§ Your objective
Please print nothing but the lines from the one with "Select number 93 in lotto gan table" to the last line of the records below, and omit pictures.

^^^^^^^^^^^^^^^^

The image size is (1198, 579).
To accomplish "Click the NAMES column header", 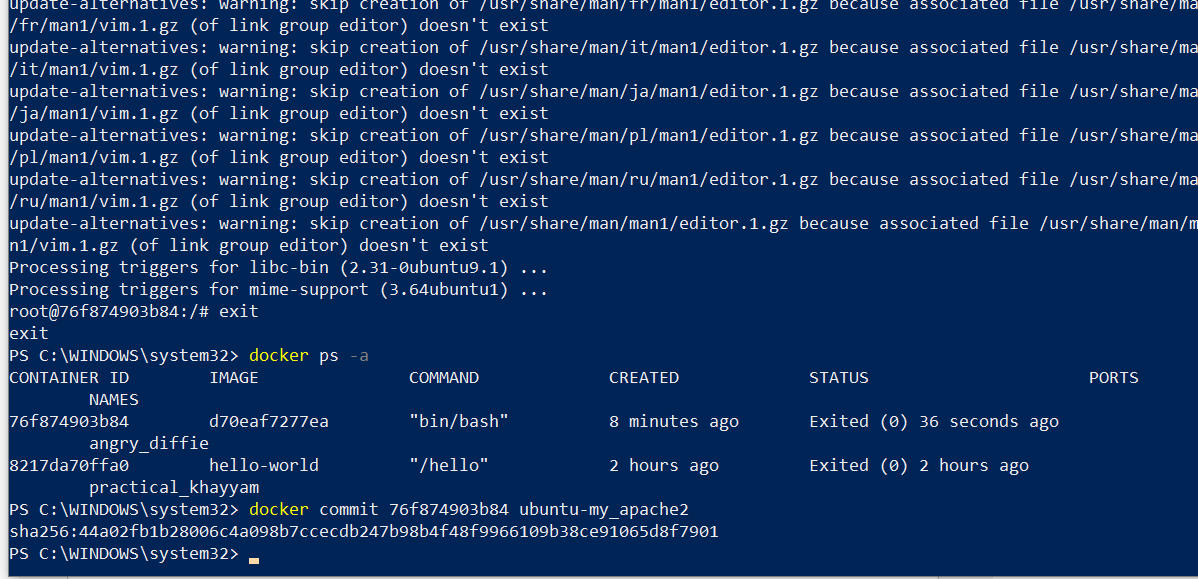I will point(113,400).
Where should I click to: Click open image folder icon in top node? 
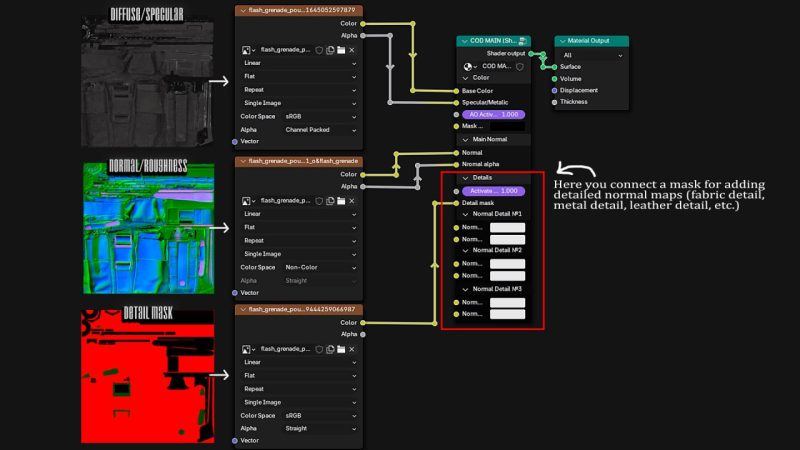click(341, 49)
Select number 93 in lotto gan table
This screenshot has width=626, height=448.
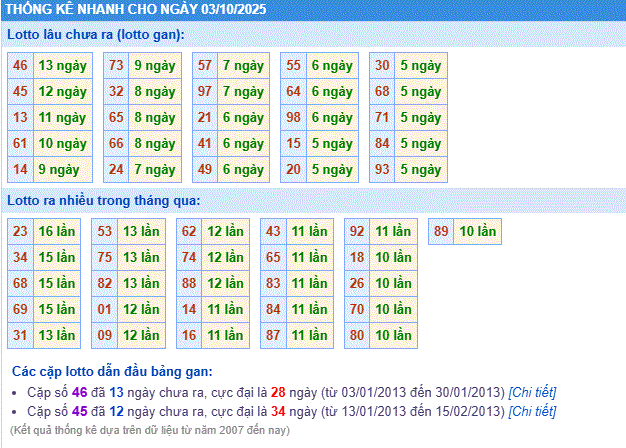coord(382,169)
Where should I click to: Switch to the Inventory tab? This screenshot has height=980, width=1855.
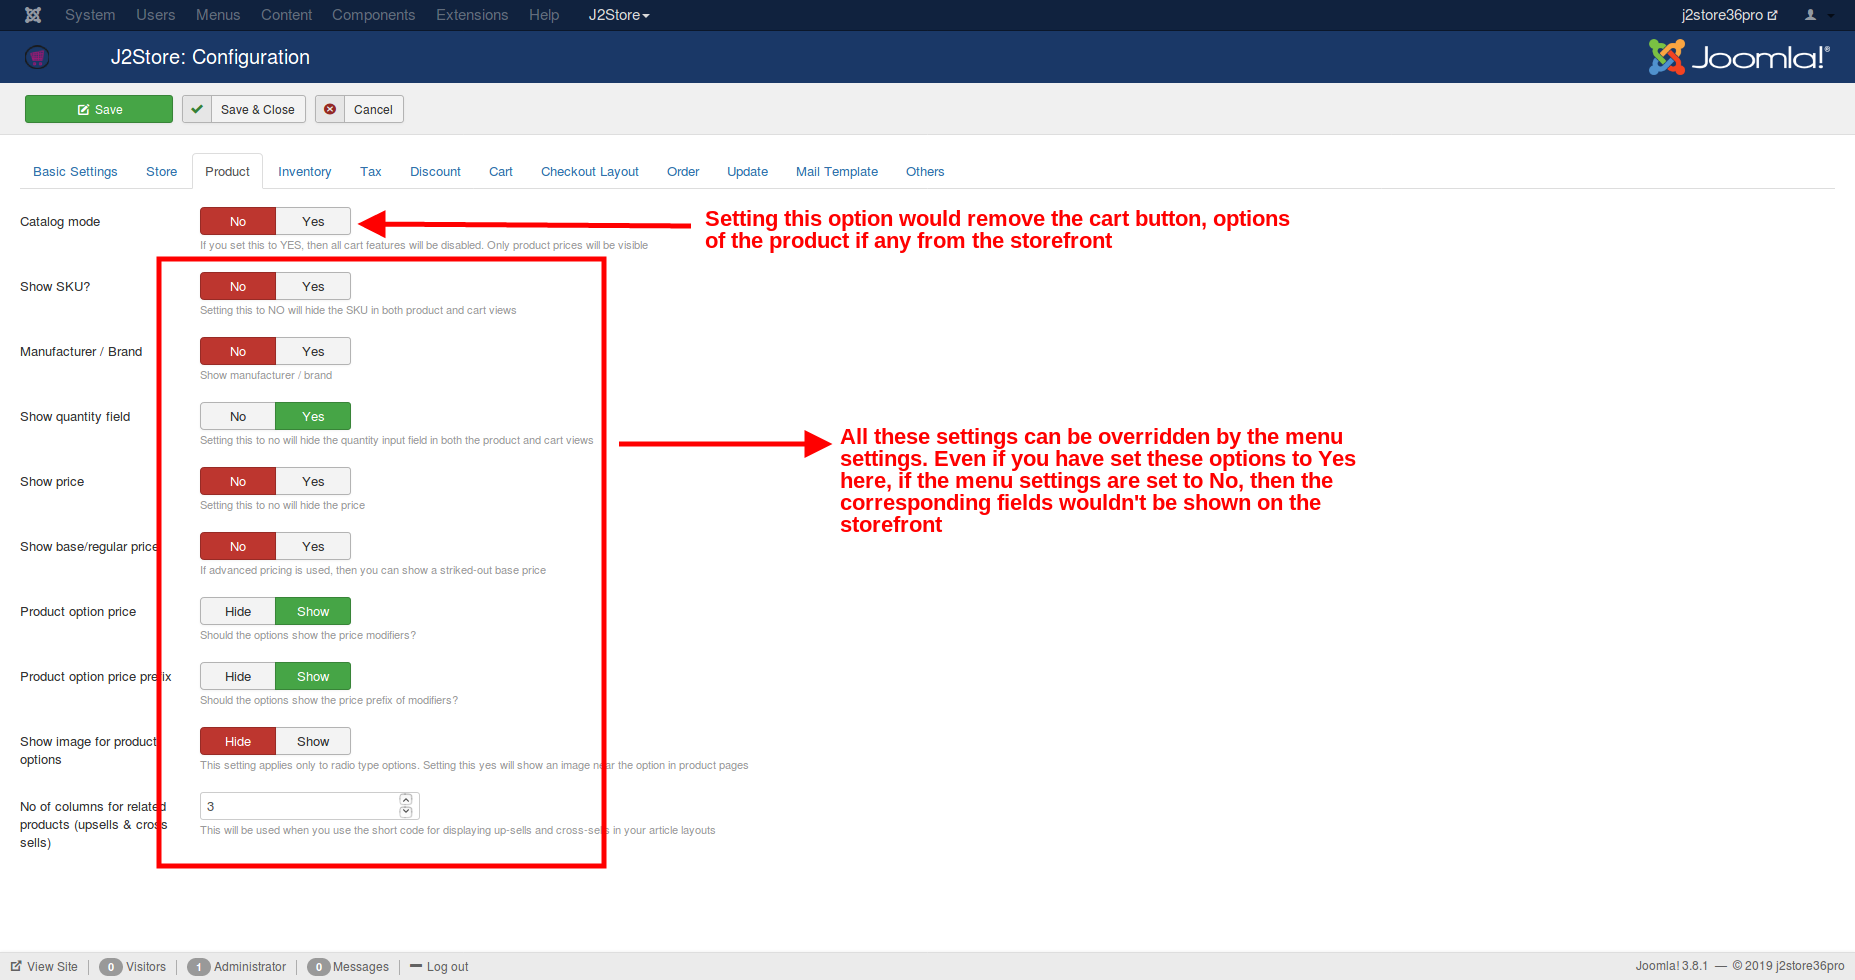pos(304,172)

^^^^^^^^^^^^^^^^

§ Expected answer
Select number 93 in lotto gan table
This screenshot has width=626, height=448.
coord(382,169)
Where should I click to: Switch to the Inventory tab? This screenshot has height=980, width=1855.
pos(304,172)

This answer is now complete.